Re: New supply-chain security tool: backseat-signed
Friends - On Wed, Apr 03, 2024 at 05:21:40AM +0300, Adrian Bunk wrote: > It is documented that auto-generated Github tarballs for the same tag > and with the same commit ID downloaded at different times might have > different checksums. I've run into this statement before. It's annoyingly true, in part because it's typically false. Can we document a standard workaround-recipe, where a script grabs the tarball, decompresses it, and then rebuilds and compresses the contents in a way that _is_ reproducible? - Larry
Re: New supply-chain security tool: backseat-signed
On Wed, Apr 03, 2024 at 02:31:11AM +0200, kpcyrd wrote: >... > I figured out a somewhat straight-forward way to check if a given `git > archive` output is cryptographically claimed to be the source input of a > given binary package in either Arch Linux or Debian (or both). For Debian the proper approach would be to copy Checksums-Sha256 for the source package to the buildinfo file, and there is nothing where it would matter whether the tarball was generated from git or otherwise. > I believe this to be the "reproducible source tarball" thing some people > have been asking about. >... The lack of a reliably reproducible checksum when using "git archive" is the problem, and git cannot realistically provide that. Even when called with the same parameters, "git archive" executed in different environments might produce different archives for the same commit ID. It is documented that auto-generated Github tarballs for the same tag and with the same commit ID downloaded at different times might have different checksums. > This tool highlights the concept of "canonical sources", which is supposed > to give guidance on what to code review. >... How does it tell the git commit ID the tarball was generated from? Doing a code review of git sources as tarball would would be stupid, you really want the git metadata that usually shows when, why and by whom something was changed. > https://github.com/kpcyrd/backseat-signed > > The README >... "This requires some squinting since in Debian the source tarball is commonly recompressed so only the inner .tar is compared" This doesn't sound true. > Let me know what you think. > > Happy feet, > kpcyrd cu Adrian
New supply-chain security tool: backseat-signed
Hello, I'm going to keep this short, I've been writing a lot of text recently (which is quite exhausting, on top of my dayjob and all the code I wrote today afterwards. Apologies if you're still waiting for a reply in one of the other threads). I figured out a somewhat straight-forward way to check if a given `git archive` output is cryptographically claimed to be the source input of a given binary package in either Arch Linux or Debian (or both). I believe this to be the "reproducible source tarball" thing some people have been asking about. As explained in the README, I believe reproducing autotools-generated tarballs isn't worth everybody's time and instead a distribution that claims to build from source should operate on VCS snapshots instead of tarballs with 25k lines of pre-generated shell-script. Building from VCS snapshots is already the case for a large number of Arch Linux packages (through auto-generated Github tarballs). Some packages have been actively converted to VCS snapshots by Arch Linux staff in response to the xz incident. This tool highlights the concept of "canonical sources", which is supposed to give guidance on what to code review. This is also why I think code signing by upstream is somewhat low priority, since the big distros can form consensus around "what's the source code" regardless. https://github.com/kpcyrd/backseat-signed The README shows how to verify Arch Linux and Debian build cmatrix from the same source code - they may both still apply patches (which would be considered part of the build instructions), but the specified source input is the same. This tarball can also be bit-for-bit reproduced from VCS by taking a `git archive` snapshot of the v2.0 tag in the cmatrix repository. (If somebody ever tells you programming in Rust is slower, I wrote the entirety of this codebase within a few hours of a single day) Let me know what you think. Happy feet, kpcyrd
Re: Arch Linux minimal container userland 100% reproducible - now what?

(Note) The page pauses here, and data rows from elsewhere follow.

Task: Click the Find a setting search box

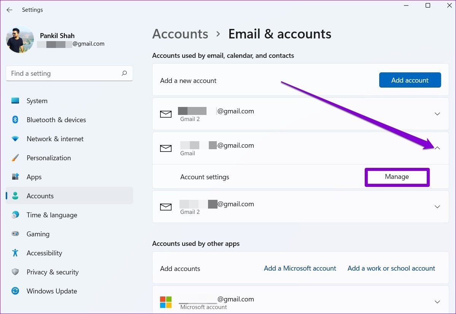Action: (69, 73)
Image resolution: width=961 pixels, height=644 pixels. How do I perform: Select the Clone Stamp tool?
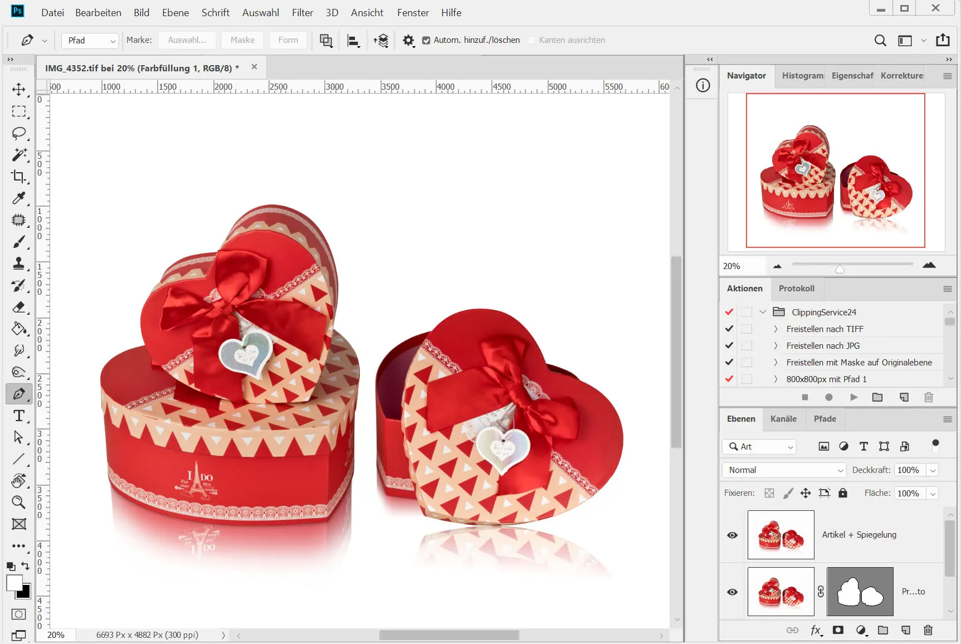tap(18, 264)
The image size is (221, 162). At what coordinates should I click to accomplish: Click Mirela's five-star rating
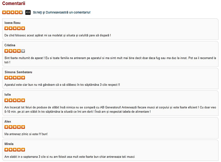(15, 150)
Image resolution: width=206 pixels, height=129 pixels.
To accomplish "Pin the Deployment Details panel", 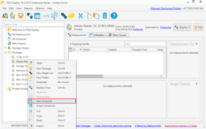I will (196, 44).
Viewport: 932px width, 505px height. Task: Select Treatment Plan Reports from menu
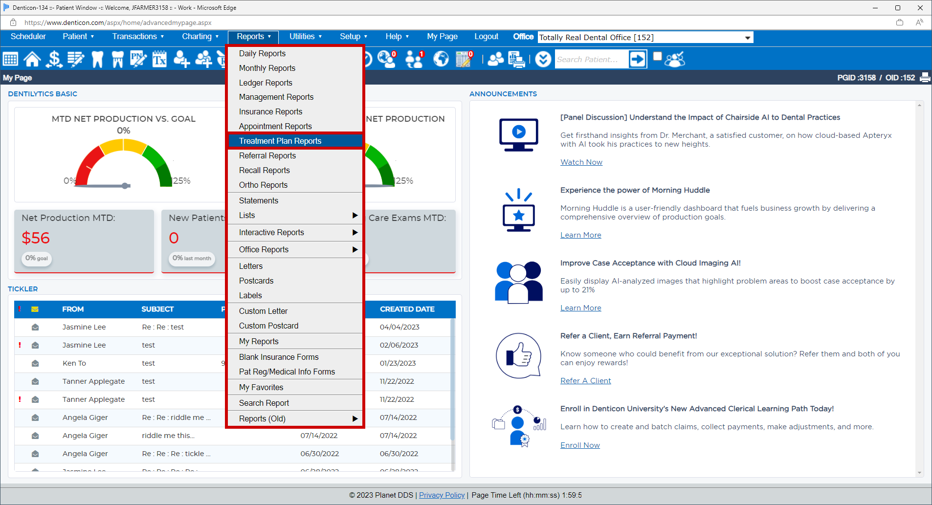click(x=280, y=141)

James Addison wrote that local storage can contain errors. I agree. > My guess is that we could get into near-unsolvable philosophical territory > along this path, but I think it's worth being skeptical of the notions that > local-storage is always trustworthy and that the network should always be > avoided. For me, the distinction is that the local storage is under the direct control of the person trying to rebuild, while the network and the servers elsewhere in the network are not. If local storage is unreliable, you can fix or replace it, and continue with your work. I am looking for reproducibility that is completely doable by the person trying to do it, at any time after when they obtain a limited number of key items by any means: the bootable binary of the OS release, and what the GPL calls the "Corresponding Source". And, I am very happy to be seeing lots of incremental progress along the way! John PS: I have a local archive of the source ISO images and the binary ISO images of many Ubuntu, Fedora, Debian, BSD, etc releases. It all fits easily on a single hard disk drive, and that drive has many backups from different times. The images all have checksums that were checked when I obtained the images. The checksums are in the backups, so I can see if my copies were tampered with or merely suffered from storage degradation over time. And I can easily copy the whole thing and send you a copy, if you want one; or put it on the Internet (some of the releases are available from me now via BitTorrent). If those distros were reproducible, I could verify that each of those binary releases was untampered. Or YOU could, without my help, after you got a copy from me or from anyone. And if you suspected a binary Ken Thompson attack, you could use those releases locally at your site, as the source material for an arbitrarily intense diverse double-compilation check. Without my help, and without the help of anyone else on the Internet. In short, making a local archive of reproducible binaries and their corresponding sources, readily enables all the verifications that we are trying to make common in the world.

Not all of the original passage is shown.